Ingest from the Filesystem
Index markdown files, documentation, and other static content from your project.
Many projects have documentation, help articles, or other content stored as files in the repository. Ingesting this content at build time ensures your search index stays synchronized with your latest content. This guide shows how to build a robust filesystem ingestion pipeline.
The basic pattern
At its core, filesystem ingestion walks a directory tree, reads each file, and calls engine.ingest():
// scripts/ingest-docs.ts
import { createUnragEngine } from "../unrag.config";
import { readFile, readdir } from "fs/promises";
import path from "path";
async function main() {
const engine = createUnragEngine();
const docsDir = path.join(process.cwd(), "docs");
const files = await readdir(docsDir, { recursive: true });
for (const file of files) {
if (!file.endsWith(".md")) continue;
const fullPath = path.join(docsDir, file);
const content = await readFile(fullPath, "utf8");
await engine.ingest({
sourceId: `docs:${file.replace(".md", "")}`,
content,
});
console.log(`Indexed: ${file}`);
}
}
main().catch(console.error);This works, but real projects need more: handling multiple file types, extracting metadata, dealing with frontmatter, and tracking progress.
Walking directories recursively
For nested directory structures, build a proper file walker:
import { readdir } from "fs/promises";
import path from "path";
async function findFiles(
dir: string,
extensions: string[] = [".md", ".mdx"]
): Promise<string[]> {
const entries = await readdir(dir, { withFileTypes: true });
const files: string[] = [];
for (const entry of entries) {
const fullPath = path.join(dir, entry.name);
if (entry.isDirectory()) {
// Skip common directories that shouldn't be indexed
if (["node_modules", ".git", "dist", "build"].includes(entry.name)) {
continue;
}
files.push(...await findFiles(fullPath, extensions));
} else if (entry.isFile()) {
const ext = path.extname(entry.name).toLowerCase();
if (extensions.includes(ext)) {
files.push(fullPath);
}
}
}
return files;
}Now you can index everything in your content directory:
const files = await findFiles("./content");
console.log(`Found ${files.length} files to index`);Handling frontmatter
Most markdown files have YAML frontmatter with metadata.
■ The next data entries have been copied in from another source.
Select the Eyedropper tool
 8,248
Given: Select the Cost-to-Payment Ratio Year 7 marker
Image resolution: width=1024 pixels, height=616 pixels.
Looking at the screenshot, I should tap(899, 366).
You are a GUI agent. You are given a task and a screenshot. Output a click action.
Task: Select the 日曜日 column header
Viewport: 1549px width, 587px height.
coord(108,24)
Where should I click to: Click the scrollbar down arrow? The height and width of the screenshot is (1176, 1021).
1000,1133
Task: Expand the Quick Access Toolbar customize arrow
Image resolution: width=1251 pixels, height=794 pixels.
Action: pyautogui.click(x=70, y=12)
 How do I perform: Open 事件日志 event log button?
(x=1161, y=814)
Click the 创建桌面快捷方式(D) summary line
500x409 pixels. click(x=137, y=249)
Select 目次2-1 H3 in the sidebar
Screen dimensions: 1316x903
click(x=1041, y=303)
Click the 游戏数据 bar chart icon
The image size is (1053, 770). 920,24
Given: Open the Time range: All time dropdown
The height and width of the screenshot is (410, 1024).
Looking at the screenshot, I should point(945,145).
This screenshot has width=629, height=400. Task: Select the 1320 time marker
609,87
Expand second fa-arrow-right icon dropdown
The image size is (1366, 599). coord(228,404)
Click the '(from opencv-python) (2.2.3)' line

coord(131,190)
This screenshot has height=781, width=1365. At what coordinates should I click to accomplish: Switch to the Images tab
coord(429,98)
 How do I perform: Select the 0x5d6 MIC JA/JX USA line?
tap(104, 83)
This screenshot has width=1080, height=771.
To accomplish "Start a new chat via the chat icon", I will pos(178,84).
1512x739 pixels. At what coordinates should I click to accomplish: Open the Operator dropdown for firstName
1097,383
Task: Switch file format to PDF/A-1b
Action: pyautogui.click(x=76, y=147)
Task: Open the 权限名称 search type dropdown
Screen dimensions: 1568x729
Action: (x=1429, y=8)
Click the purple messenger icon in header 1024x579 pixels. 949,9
Extract it and pass it to UnRAG:
import matter from "gray-matter";
import { readFile } from "fs/promises";
async function parseMarkdownFile(filePath: string) {
const raw = await readFile(filePath, "utf8");
const { data: frontmatter, content } = matter(raw);
return {
content,
metadata: {
title: frontmatter.title,
description: frontmatter.description,
tags: frontmatter.tags ?? [],
// Include the file path for reference
path: filePath,
},
};
}Use this in your ingestion loop:
for (const file of files) {
const { content, metadata } = await parseMarkdownFile(file);
const relativePath = path.relative(rootDir, file);
await engine.ingest({
sourceId: `docs:${relativePath}`,
content,
metadata,
});
}The metadata travels through the system and appears in your search results, letting you display titles and tags in your UI.
Generating stable source IDs
Your sourceId strategy matters for updates. Use a stable, human-readable format:
function generateSourceId(rootDir: string, filePath: string): string {
const relative = path.relative(rootDir, filePath);
// Remove extension and normalize separators
const withoutExt = relative.replace(/\.(md|mdx)$/, "");
const normalized = withoutExt.replace(/\\/g, "/");
return `docs:${normalized}`;
}Examples of generated IDs:
docs/getting-started.md → docs:getting-started
docs/guides/auth/login.md → docs:guides/auth/login
content/blog/2024-post.mdx → docs:content/blog/2024-postWhen you re-run ingestion, files with the same path get the same sourceId, so UnRAG updates them rather than creating duplicates.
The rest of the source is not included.